Gifting Via Loan Forgiveness
Posted by taxguru on November 27, 2015
A very common technique for gifting large amounts of money to kids or other persons without needing to file Gift Tax returns is to loan the money to the kids and then forgive the debt in annual installments that are equivalent to the exclusion amounts. A client was a little confused as to how this works.
From Client:
Subject: Annual Payback Note and Mortgage (Our Children)
Hi Kerry:
We loaned our kids and recorded a Real Property $140,000. Mortgage @ 2% Interest for 10 Years. Minimum annual payment $14,000. (Equal One Gift of $14,000. to our daughter or her husband)
QUESTION: If we gift $14,000 X 2 = $28,000. for 2015, do they in turn write back a $28,000 check plus 2% interest in 2015? Or does time need to pass for a repayment amount?
How will the IRS view this? Or how do we comply with IRS laws and regulations? You have convinced me that that IRS Clerk sitting behind that desk may be unable to get a family loan and for sure not receive a dollar gift each year. She may have grounded her experiences in a chick flick void of real life stuff. Plus she may have a Bill Clinton definition of "is". Yes Sherry, it’s a woman! (haha) Men are nice:).
The $140 K mortgage is established in our Quick Books. I will need to calculate the exact amount of daily interest at the time the kids pay.
Appearing simple is why there is fear and trepidation. Plus, I’ve learned it’s the little things that will get you.
Being Very Cautious
My Reply:
While using actual money back and forth is possible and would give a good audit trail, that is not how this is normally handled.

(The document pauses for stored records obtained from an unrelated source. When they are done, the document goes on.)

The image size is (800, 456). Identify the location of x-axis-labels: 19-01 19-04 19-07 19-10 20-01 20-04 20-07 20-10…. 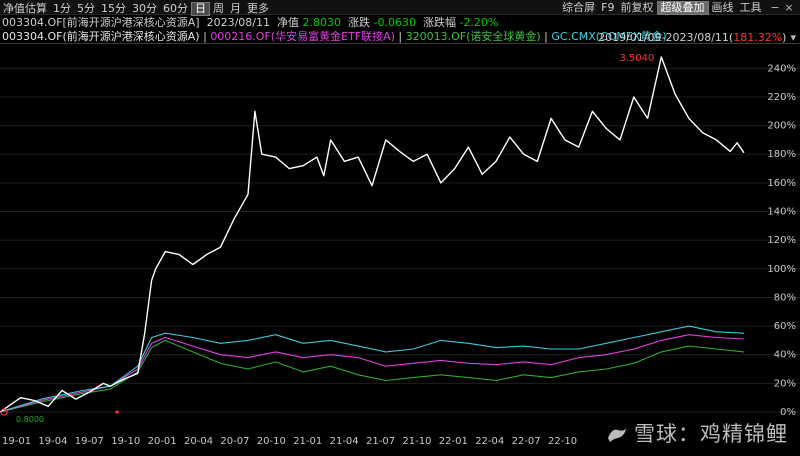
(290, 442).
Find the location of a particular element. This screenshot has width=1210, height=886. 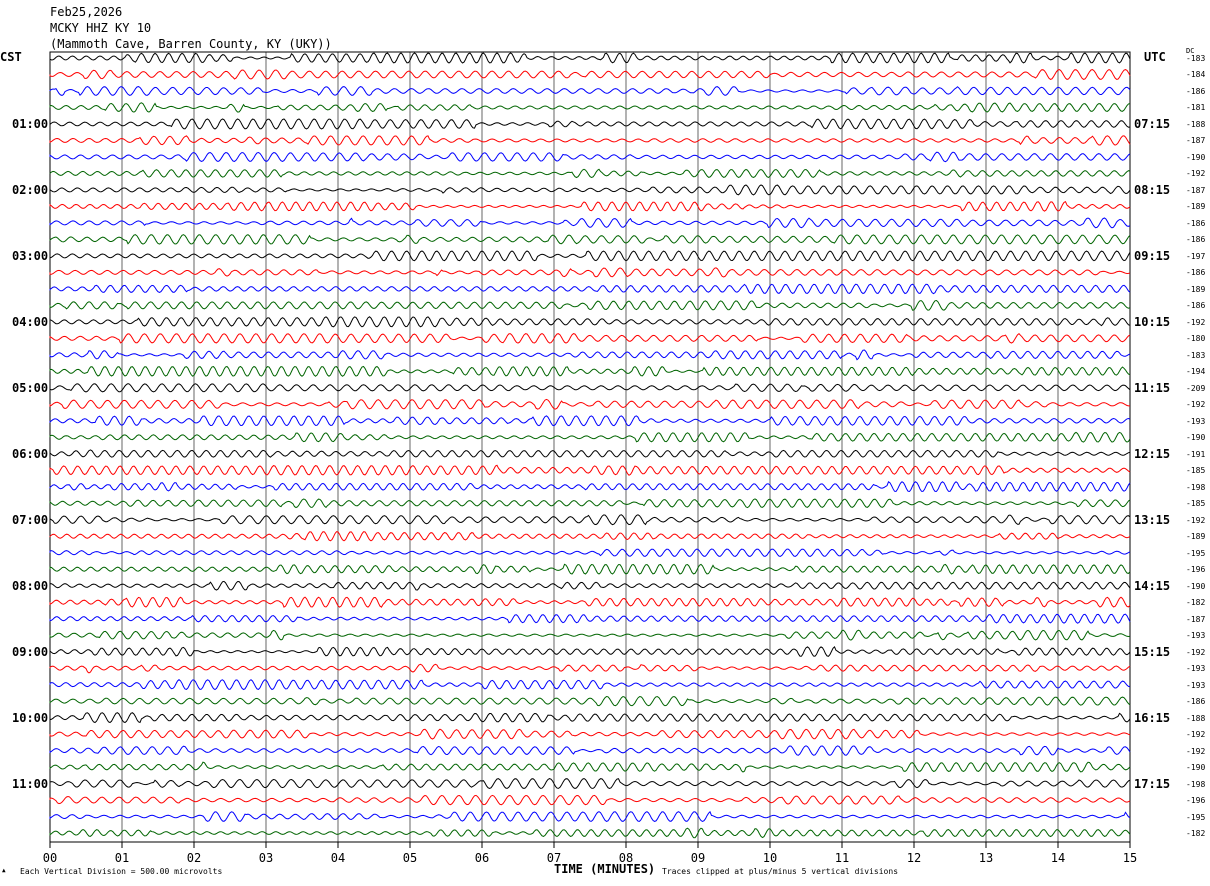

dc-offset-label: -189 is located at coordinates (1196, 537).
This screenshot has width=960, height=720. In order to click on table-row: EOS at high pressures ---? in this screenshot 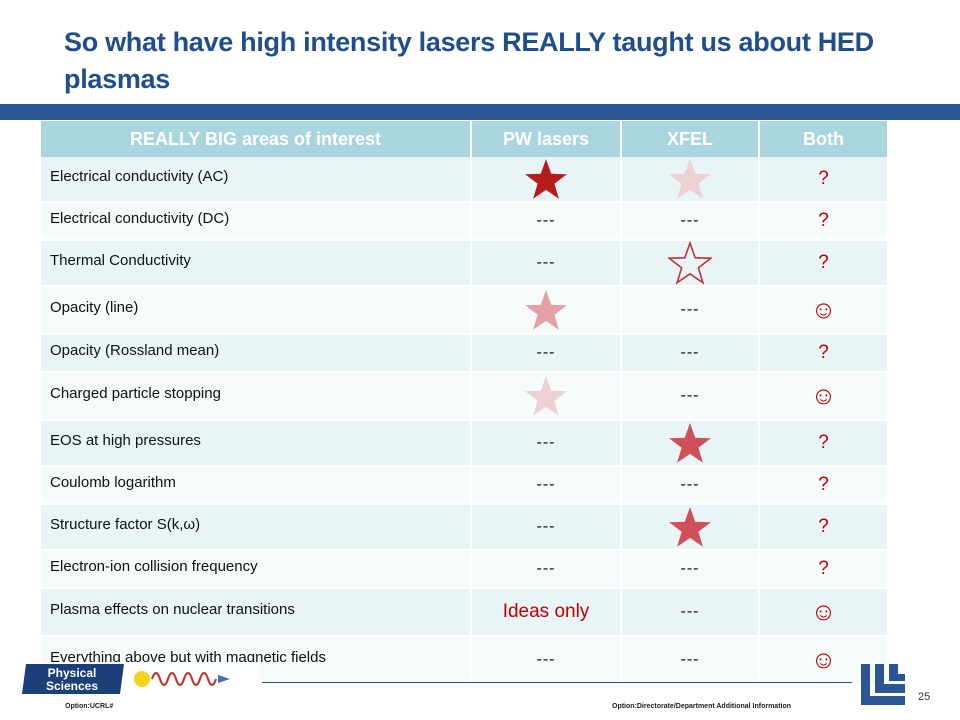, I will do `click(465, 444)`.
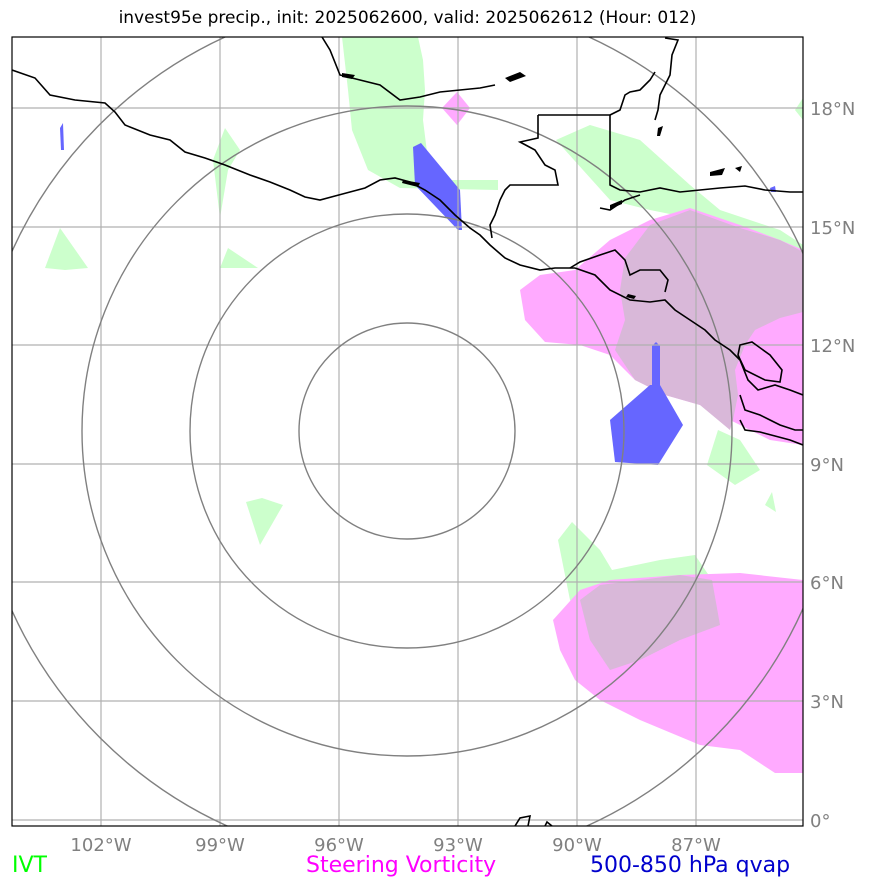  I want to click on lat-label: 3°N, so click(827, 702).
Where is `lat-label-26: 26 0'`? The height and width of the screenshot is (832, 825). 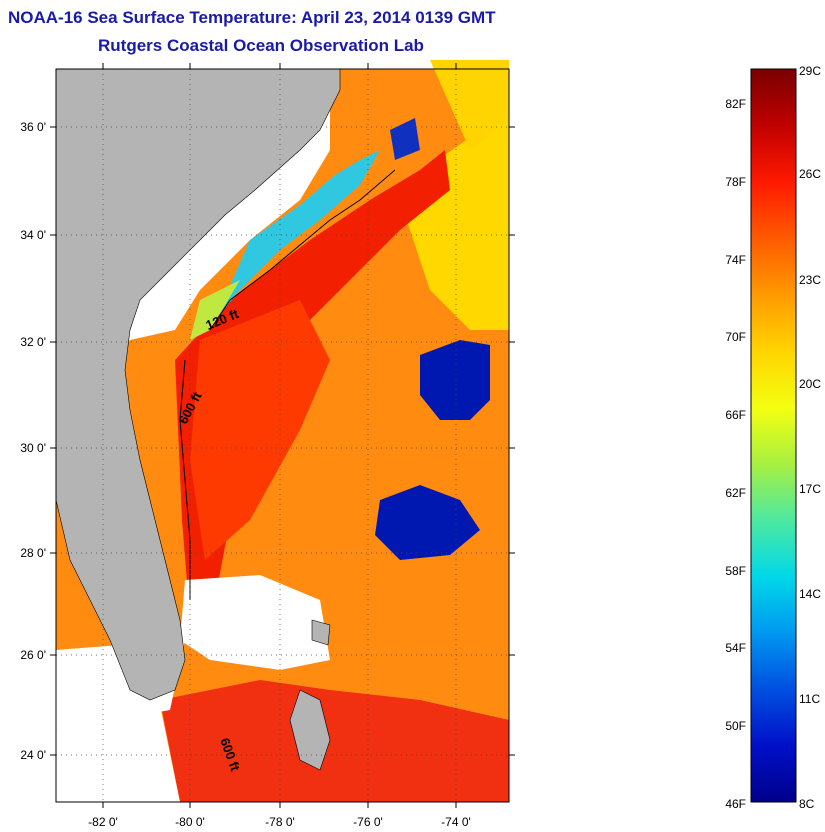 lat-label-26: 26 0' is located at coordinates (33, 655).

While not the only way to handle this, normally the donors (you and your wife) give the recipients (your daughter & her husband) a Gift Letter that announces that you have forgiven a certain amount of the principal of the loan, and then show what the new balance of the loan is.

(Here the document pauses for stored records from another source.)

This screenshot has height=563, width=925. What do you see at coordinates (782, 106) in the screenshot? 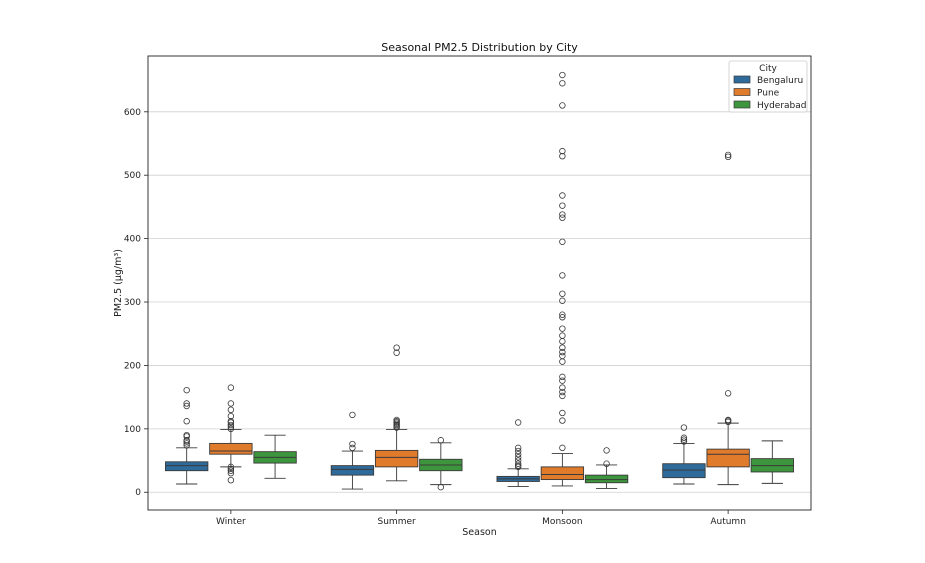
I see `legend-label-hyderabad: Hyderabad` at bounding box center [782, 106].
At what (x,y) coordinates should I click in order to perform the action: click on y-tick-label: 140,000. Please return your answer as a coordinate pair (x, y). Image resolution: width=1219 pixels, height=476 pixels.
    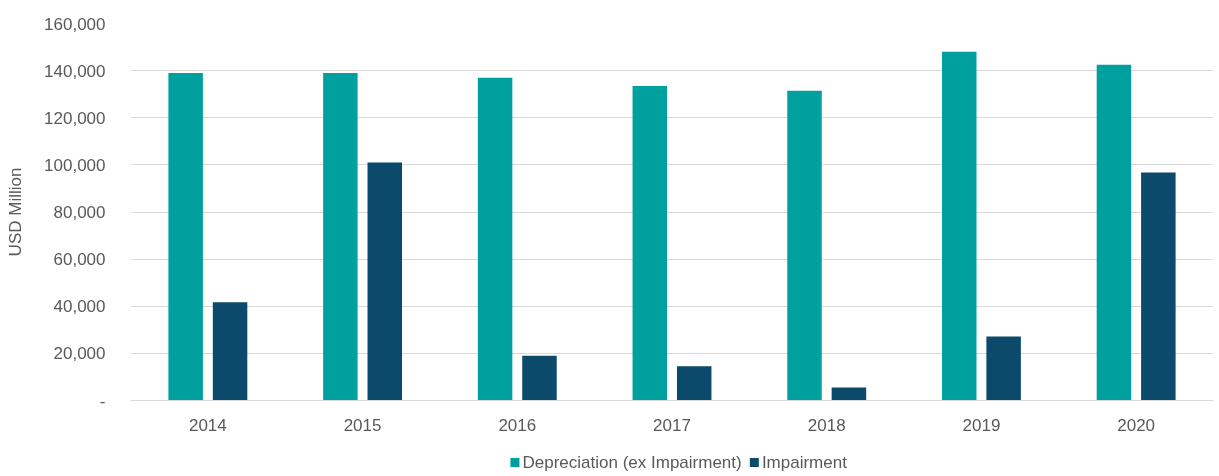
    Looking at the image, I should click on (75, 71).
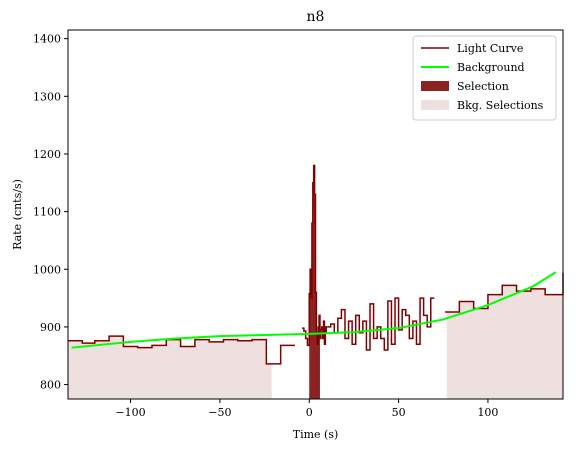 The image size is (576, 450). I want to click on y-tick-label: 1200, so click(47, 154).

This can be posted into QB just like a monetary transaction. In your QB, you would use the General Journal to debit the Gift expense account and credit the Loan Receivable account.
In the QB for the kids, they would make a similar entry; a credit to the Gift Income account and a debit to the loan’s liability account.For the interest you are charging, that would be cleaner all around if it were handled with a check from the kids to you and your wife. They can deduct it as home mortgage interest on their Schedule A and you would report it as interest income on your Schedule B.

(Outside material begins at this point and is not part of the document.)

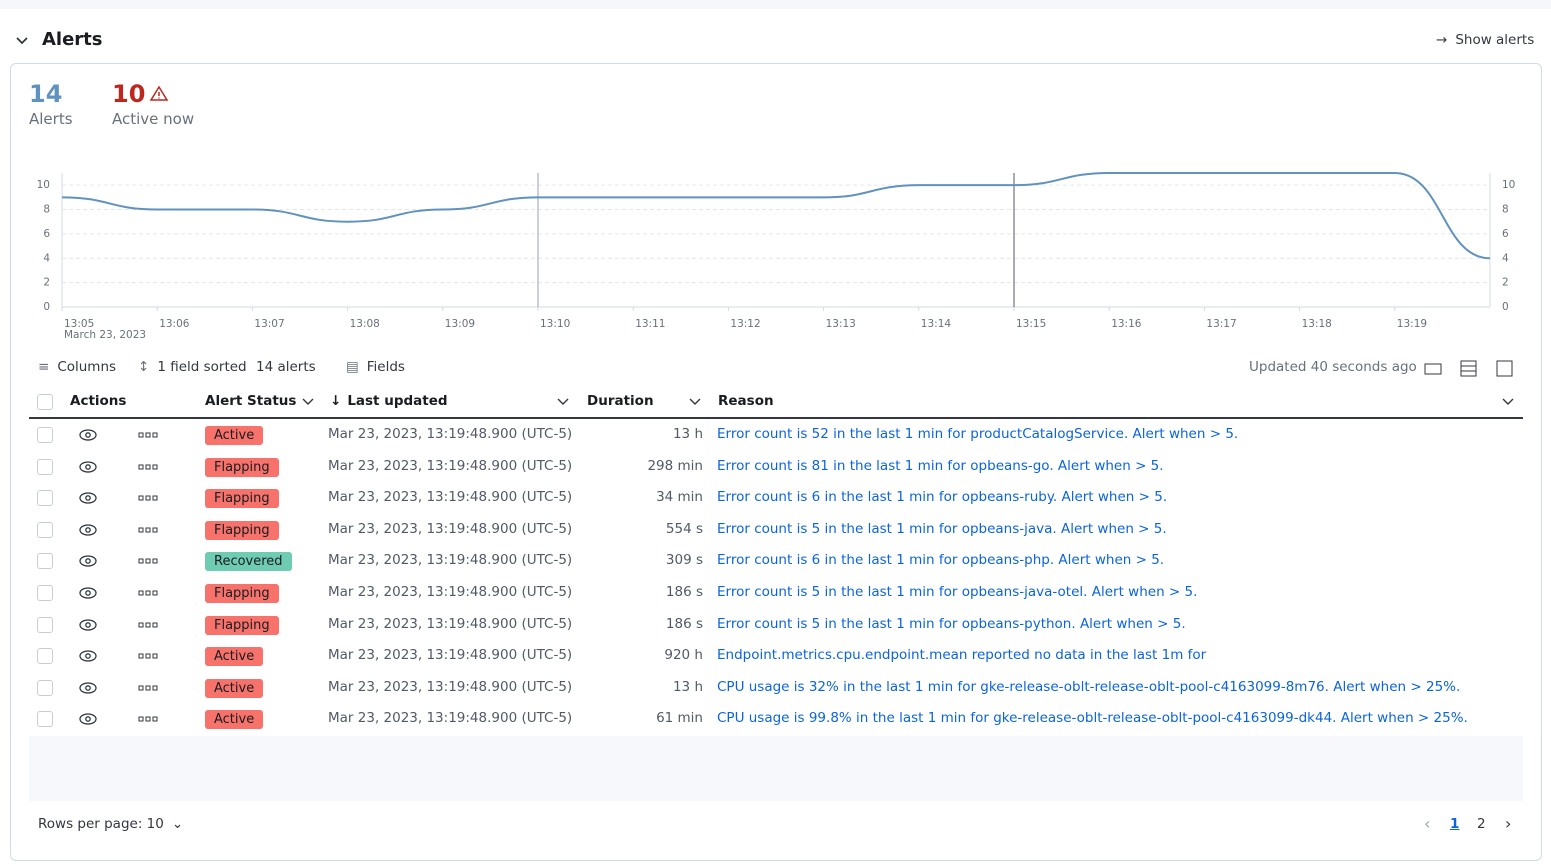 The height and width of the screenshot is (866, 1551). What do you see at coordinates (376, 367) in the screenshot?
I see `fields-button: ▤ Fields` at bounding box center [376, 367].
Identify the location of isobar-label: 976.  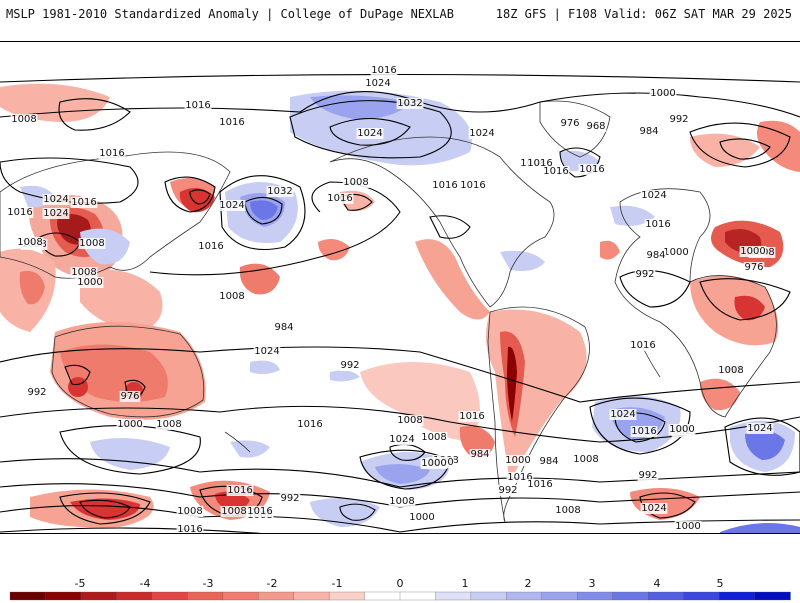
(570, 124).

The annual tax return free gift exclusion for 2015 and 2016 is $14,000 per donor per donee and is calculated on a calendar year basis (Jan 1 to Dec 31). Depending how much you want to gift, you and your wife are allowed to each gift up to $14,000 to each other person without needing to file any Gift Tax returns. That actually works out to as much as $56,000 per year for you two to gift to your daughter and her husband. You don’t have to gift that much, but it’s more than the $28,000 figure you were using in your question.
There is no time delay required for the first Gift Letter. If you haven’t already used up your $14,000 allowance for 2015, you can make that gift any time before the end of the day on December 31, 2015. You can then make the second Gift Letter as of January 1, 2016 because that would be in a new calendar year. Obviously, the earlier you make the gift, the less interest you will be charging them.
In another year or two, the annual exclusion will be bumped up to $15,000. It only goes up in $1,000 increments when the cumulative inflation factor is high enough. You will then be able to gift up to $60,000 per year to them.
I hope I haven’t made this too confusing for you. Let me know if you want to discuss any aspect of this on the phone.